Firenze

“Overtourism”, Rimini prima in Italia. Firenze fra le top del sovraffollamento turistico

Firenze 15ma a livello nazionale si conferma nel livello !alto!.

Turisti a Firenze

Rimini, Venezia e Bolzano si confermano, per il secondo anno consecutivo, sul podio delle destinazioni più esposte all’overtourism nella mappa dell’Indice Complessivo di Sovraffollamento Turistico (ICST),  elaborata dall’Istituto Demoskopika.
Firenze si colloca al 15mo posto nazionale. 
Sono cinque gli indicatori utilizzati dall’Istituto di ricerca per generare il secondo Indice Complessivo di Sovraffollamento Turistico (ICST) di Demoskopika: densità turistica, densità ricettiva, intensità turistica, utilizzazione lorda e quota di rifiuti urbani attribuibili al settore turistico.

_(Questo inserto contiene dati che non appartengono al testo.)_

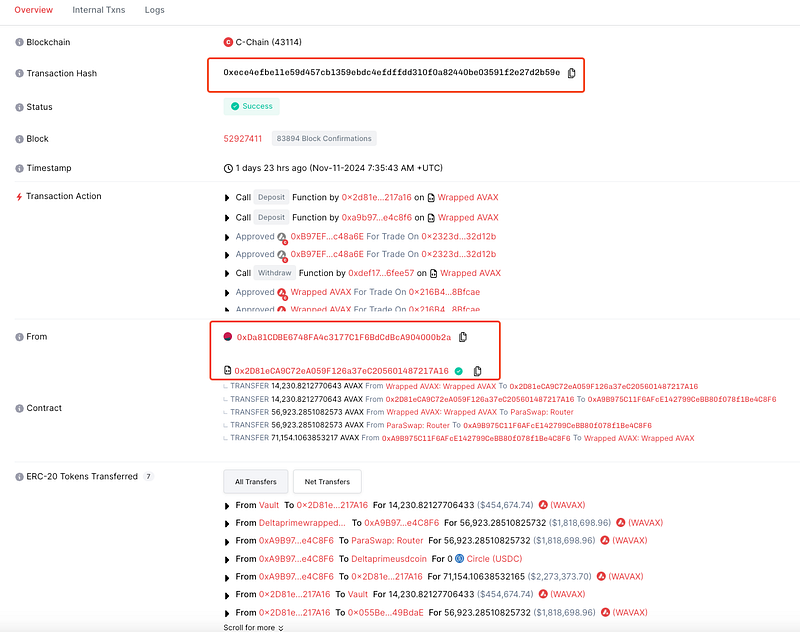Select the All Transfers button
The width and height of the screenshot is (800, 632).
tap(256, 482)
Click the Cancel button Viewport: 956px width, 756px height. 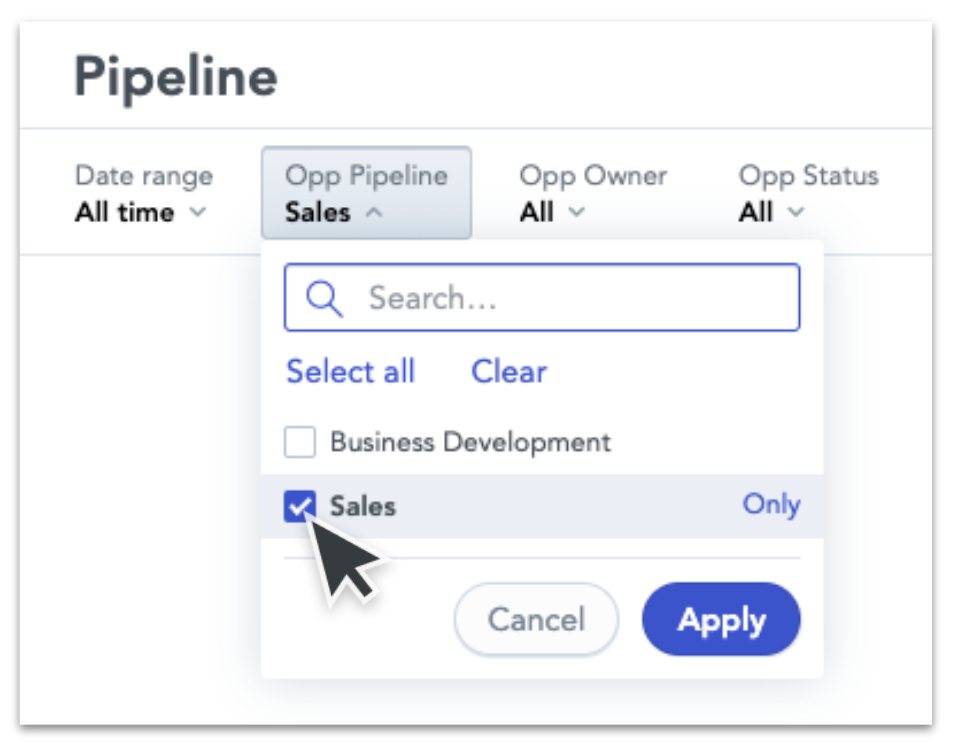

L’indice si configura come uno strumento preliminare di governance dei sistemi turistici locali, finalizzato a orientare politiche più consapevoli attraverso l’analisi dell’impatto del turismo sulla densità demografica, sull’uso delle infrastrutture ricettive, sul rapporto turisti-residenti e sull’incidenza ambientale derivante dalla produzione di rifiuti.

Ai sette sistemi turistici provinciali già in vetta nel 2024, Rimini, Venezia, Bolzano, Livorno, Napoli, Trento e Verona, si affiancano quest’anno anche Milano, Roma e Trieste.
Sale così a dieci il numero delle realtà con un livello di sovraffollamento turistico classificato come “Molto Alto”, con effetti crescenti sulla vivibilità dei territori, sulla resilienza dei sistemi locali e sulla sostenibilità complessiva delle destinazioni coinvolte.

Nel livello “Alto” dell’indice si collocano anche i sistemi turistici provinciali di Aosta, Firenze e Siena, dove la pressione turistica resta marcata, con impatti significativi sulle risorse locali.
Pur non raggiungendo la soglia di massima criticità, questi territori mostrano segnali di tensione che richiedono interventi mirati di regolazione dei flussi.

All’estremo opposto, i sistemi di Rieti, Benevento, Reggio Calabria, Isernia, Avellino e Campobasso si confermano ai margini del turismo di massa: qui il sovraffollamento resta meno significativo, con effetti contenuti su infrastrutture e qualità della vita.